La pizza tiene su lugar destacado en Los Inmortales

La historia de Los Inmortales está ligada desde su origen a una de las épocas más bohemias de Buenos Aires. El proyecto nació en 1952, cuando Felipe Fiorellino y Francisco Di Ciancia decidieron abrir una pizzería y eligieron para ella un nombre cargado de significado: Los Inmortales.

La denominación no fue casual. Hacía referencia al recordado Café de los Inmortales, también conocido como Copetín de Corrientes, un antiguo punto de encuentro de escritores, artistas y personajes vinculados a la vida cultural porteña. Durante la década de 1930, aquel café formaba parte del circuito bohemio de la ciudad y sus mesas eran escenario de largas conversaciones y encuentros entre figuras de la literatura y las artes.

Esa historia terminó trasladándose a la nueva pizzería. Con el paso de los años, las paredes de Los Inmortales comenzaron a llenarse de fotografías de aquellos protagonistas de la Buenos Aires cultural. Cientos de imágenes fueron ocupando distintos sectores del local hasta convertirse en uno de los rasgos más reconocibles del establecimiento.

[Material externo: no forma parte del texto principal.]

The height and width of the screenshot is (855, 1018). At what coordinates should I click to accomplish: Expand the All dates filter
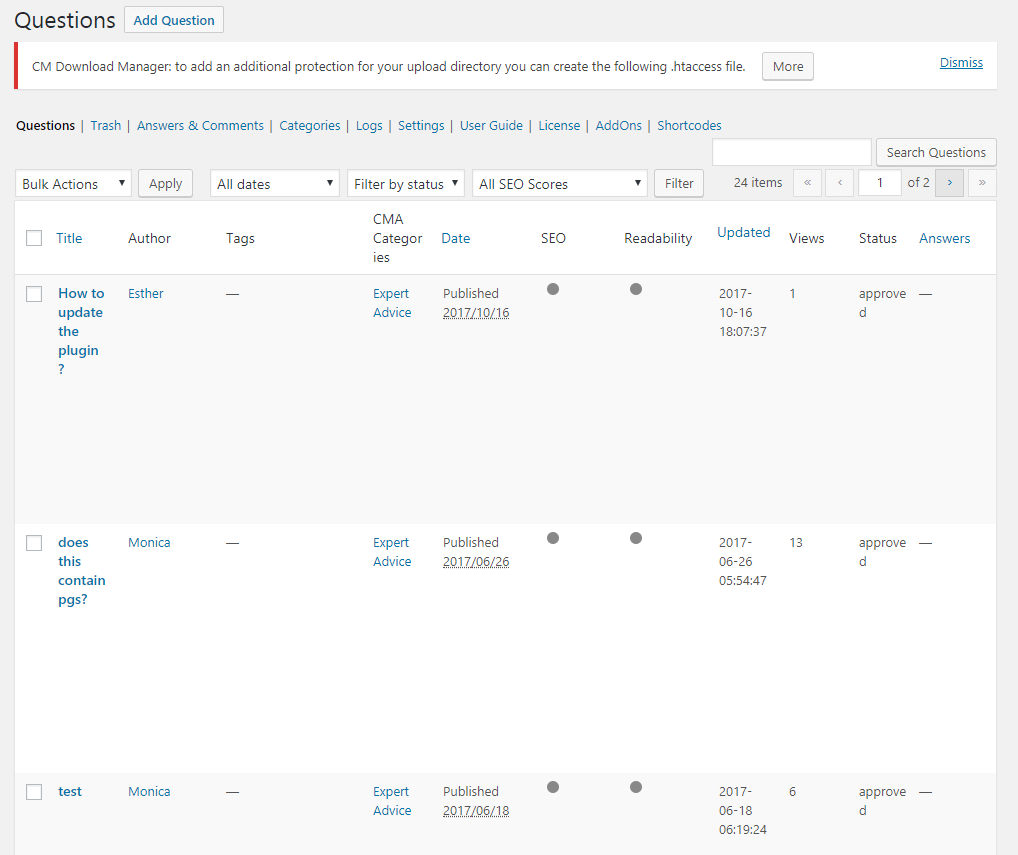tap(274, 184)
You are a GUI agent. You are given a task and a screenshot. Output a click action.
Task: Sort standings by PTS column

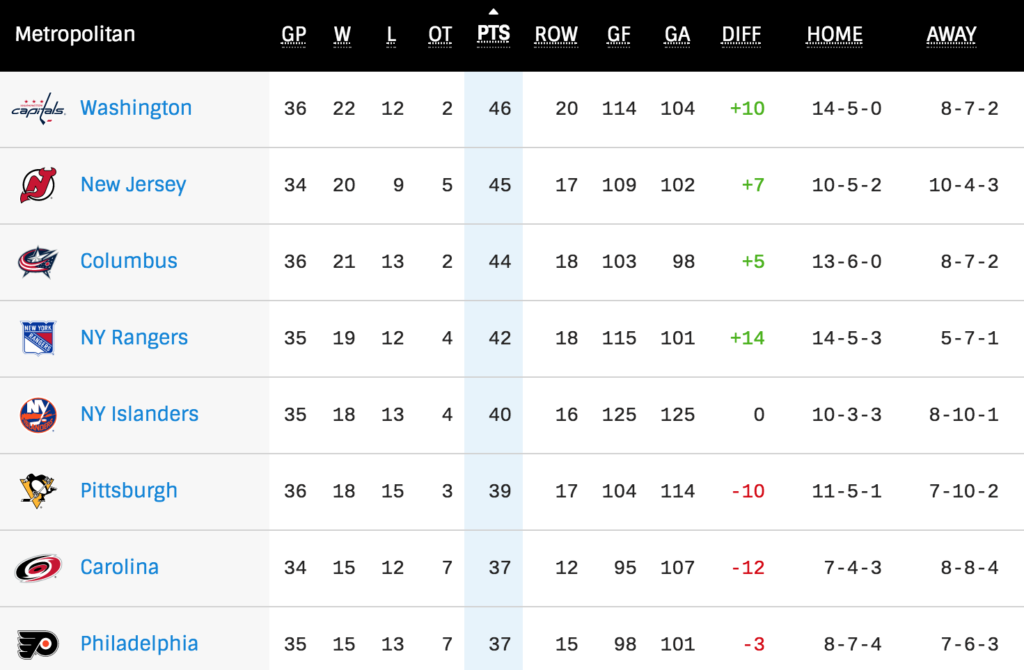pyautogui.click(x=493, y=34)
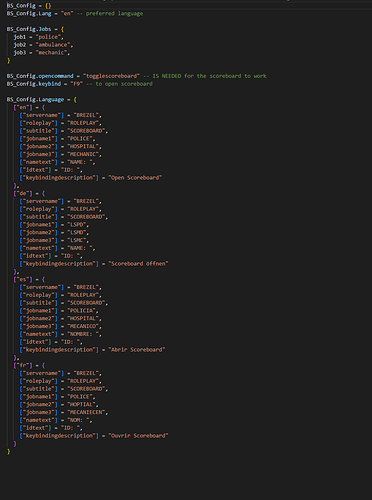Image resolution: width=372 pixels, height=500 pixels.
Task: Place cursor on the "F9" keybind value
Action: pos(76,84)
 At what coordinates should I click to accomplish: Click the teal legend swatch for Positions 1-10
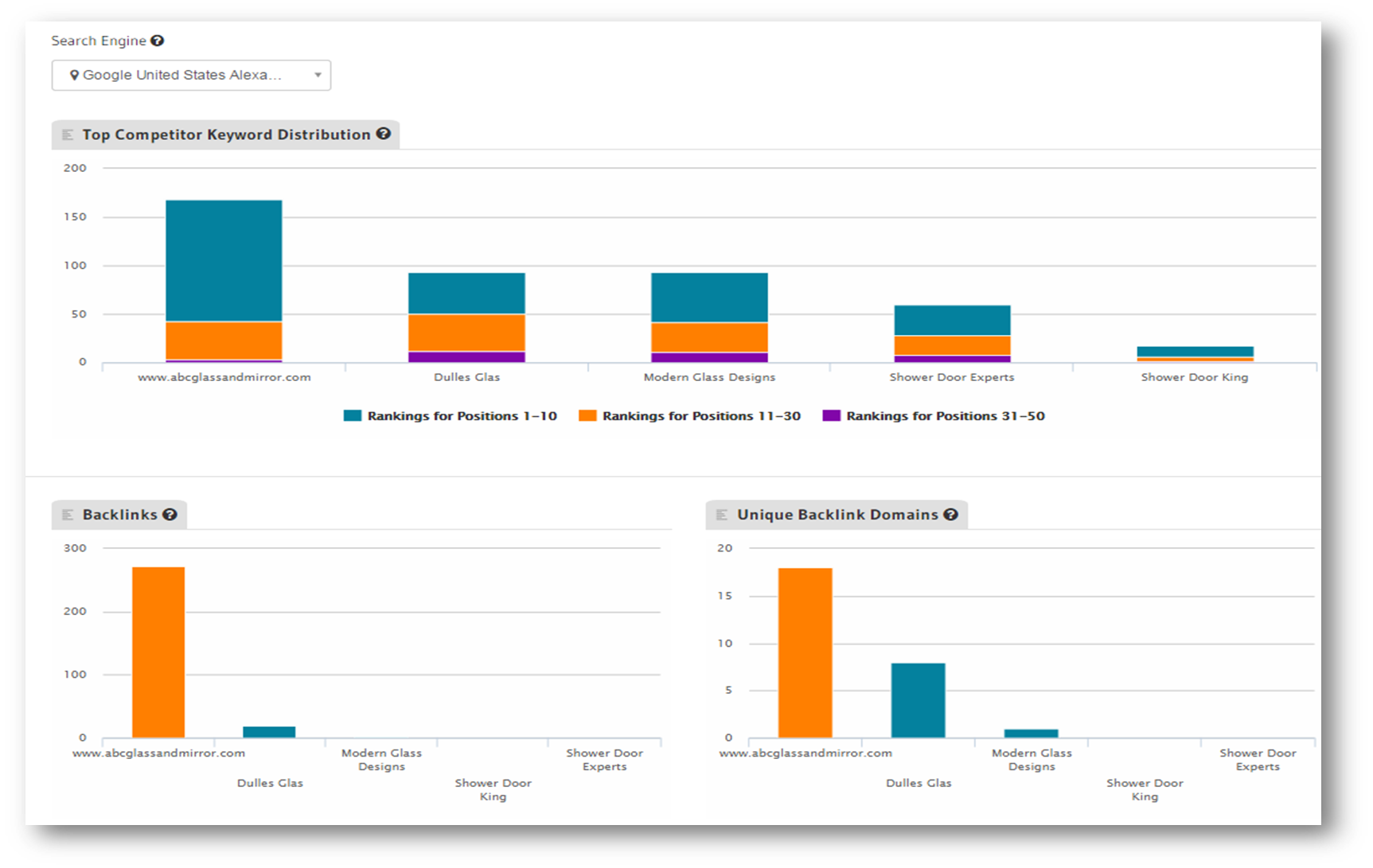[352, 416]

La decoración funciona así como una especie de álbum de la memoria porteña. Los rostros que aparecen en las fotografías recuerdan a una ciudad en la que los cafés y bares eran espacios fundamentales para la conversación, la creación artística y la vida nocturna.

Pero la identidad de Los Inmortales no quedó solamente en la ambientación. La pizza se convirtió en el otro gran protagonista de la casa y su elaboración se sostiene sobre tres elementos fundamentales: un horno adecuado, una masa trabajada con cuidado y materias primas de buena calidad.

La combinación de estos factores permitió construir una receta propia y reconocible, manteniendo una preparación tradicional que atravesó distintas generaciones de clientes. El resultado es una pizzería que reúne dos aspectos de la cultura porteña: el gusto por la pizza y la fascinación por las historias de quienes hicieron de Buenos Aires una ciudad culturalmente única.

Desde aquella apertura de 1952 hasta la actualidad, Los Inmortales mantiene ese vínculo entre gastronomía y memoria. Sus fotografías, su ambiente y sus pizzas forman parte de una identidad que mira permanentemente hacia aquella Buenos Aires de cafés, artistas y conversaciones interminables.

Más de siete décadas después de su nacimiento, el nombre elegido por Fiorellino y Di Ciancia sigue teniendo el mismo propósito: mantener presentes a aquellos personajes que, aunque pertenecieron a otra época, quedaron convertidos en parte de la memoria cultural porteña.